Groq is not an AI model company — it's an **AI inference hardware company** that builds LPU (Language Processing Unit) chips designed specifically for running large language models. The result: open-source models running on Groq hardware can be 10x or more faster than the same models on conventional GPU infrastructure.

In ZeroTwo, Groq provides access to popular open-source models running on this fast inference stack.

***

## What Groq Offers

Groq provides **ultra-fast inference** for open-source models. When you select a Groq-hosted model in ZeroTwo, you're running well-known open-source models (Llama, Mixtral, and others) on Groq's LPU hardware, which delivers responses dramatically faster than typical cloud GPU inference.

**What this means in practice:**

* Responses start streaming almost instantly
* Full responses complete in seconds rather than tens of seconds for large outputs
* The underlying model capability is the same as running Llama or Mixtral elsewhere — just much faster

***

## Available Models

Groq hosts several open-source models in ZeroTwo. The specific selection may vary as Groq updates its model portfolio. Models may include variants of:

* **Llama** (Meta's open-source LLM family — various sizes)
* **Mixtral** (Mistral's mixture-of-experts open-source model)
* Other open-source models as added

Check the **Model Picker** in ZeroTwo for the current full list of Groq-hosted models and their specific names.

***

## Strengths

**Exceptional speed:** Groq's LPU hardware delivers response speeds that are substantially faster than GPU-based inference. For interactive use cases, this creates a noticeably snappier experience.

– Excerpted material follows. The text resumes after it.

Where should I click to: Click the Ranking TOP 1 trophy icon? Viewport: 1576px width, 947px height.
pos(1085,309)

**Cost-effective:** Groq models typically use standard model classification in ZeroTwo — no premium quota consumed.

**Good for iteration:** When you're rapidly iterating (trying many variations, testing prompts, brainstorming), faster response times reduce friction significantly.

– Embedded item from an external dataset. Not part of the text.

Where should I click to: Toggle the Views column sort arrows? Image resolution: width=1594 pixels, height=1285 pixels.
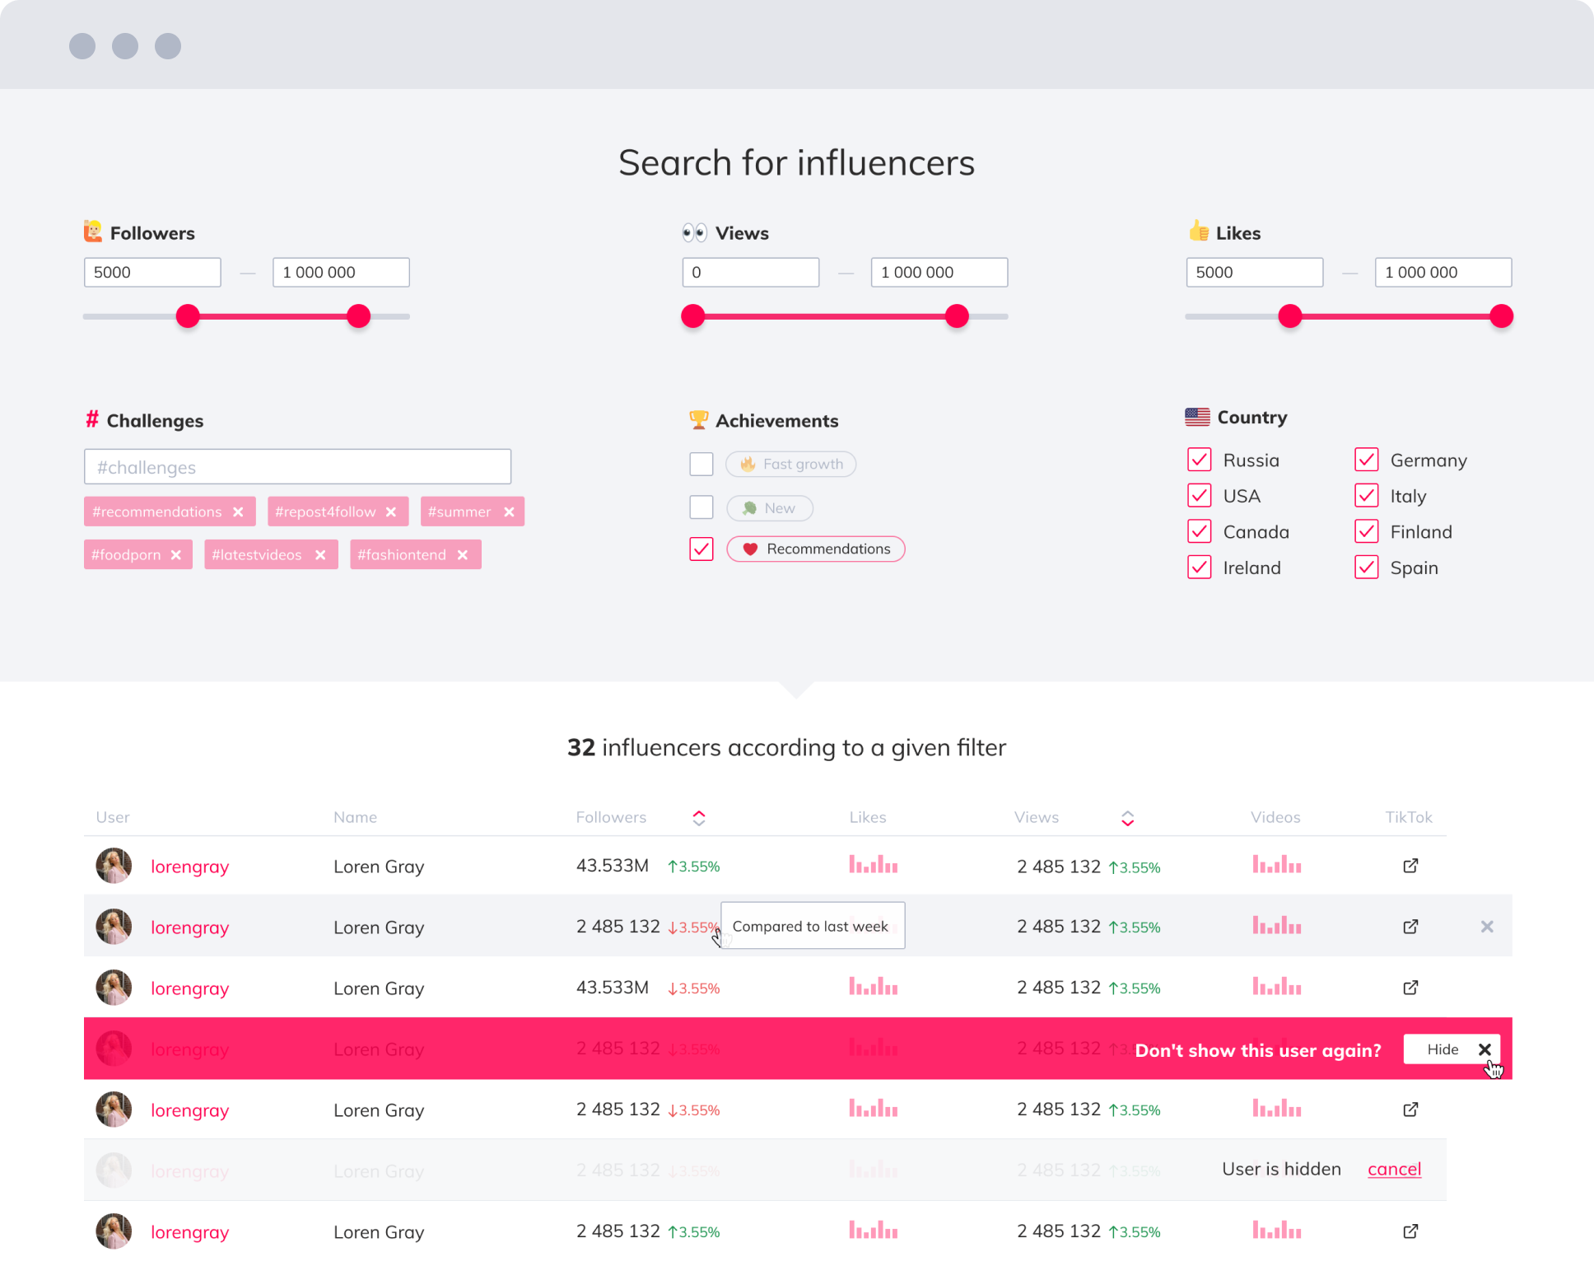pyautogui.click(x=1127, y=817)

**Open-source models:** Llama and Mixtral are powerful, well-studied models with broad capability across many tasks.

***

## Best Use Cases

<CardGroup cols={2}>
  <Card title="Rapid prototyping" icon="zap">
    When you're iterating quickly through ideas, testing prompt variations, or exploring a problem space, fast responses reduce friction.
  </Card>

  <Card title="High-volume workflows" icon="layers">
    Tasks requiring many sequential AI responses benefit most from Groq's speed advantage.
  </Card>

  <Card title="Latency-sensitive applications" icon="cpu">
    Use cases where the speed of the first response token matters — interactive demos, live coding assistance.
  </Card>

  <Card title="Standard quality tasks" icon="check-circle">
    Summarization, drafting, Q\&A, and other everyday tasks where you want good results fast without using premium quota.
  </Card>
</CardGroup>

***

## Limitations

**Open-source model capability ceiling:** While Llama and Mixtral are strong models, they have a capability ceiling below the top frontier models (GPT-5, Claude Opus, Gemini 2.5 Pro). For the most complex reasoning or nuanced tasks, a premium frontier model will generally outperform Groq-hosted models.

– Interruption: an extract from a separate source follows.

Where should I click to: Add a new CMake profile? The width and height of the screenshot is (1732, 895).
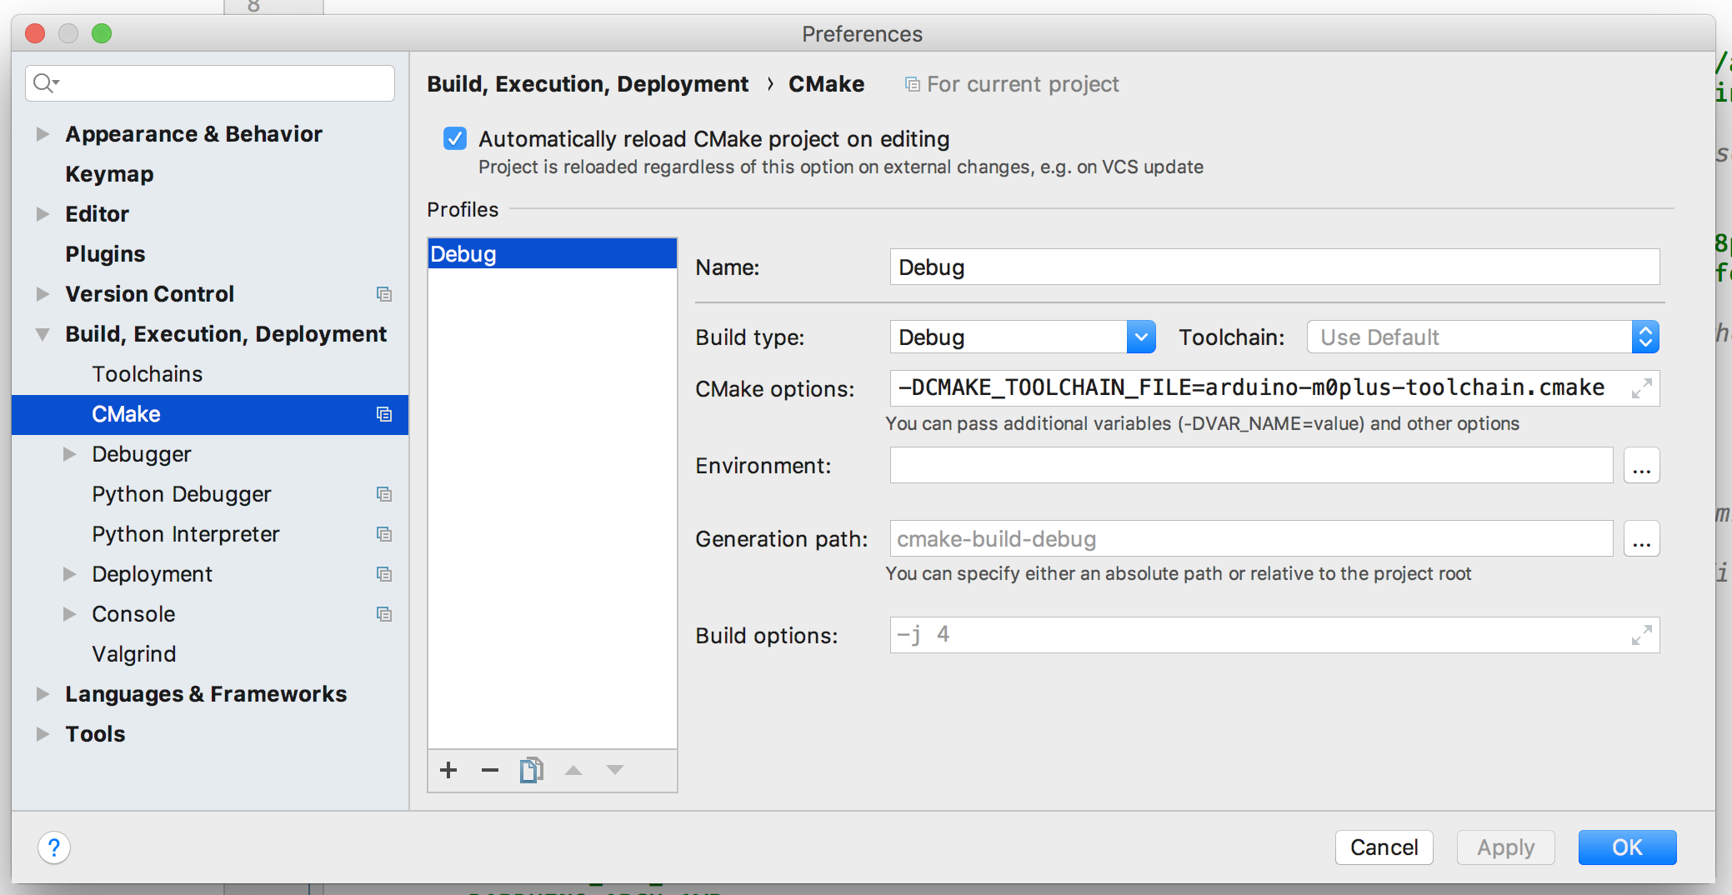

**Model selection:** Groq's model portfolio is determined by what Groq chooses to host. It's more limited than ZeroTwo's full model library. Check the Model Picker for current availability.

***

<Tip>
  Use Groq models when speed matters more than maximum quality — for brainstorming, drafts, quick Q\&A, and iterative workflows. Switch to a premium model when you need the highest quality output.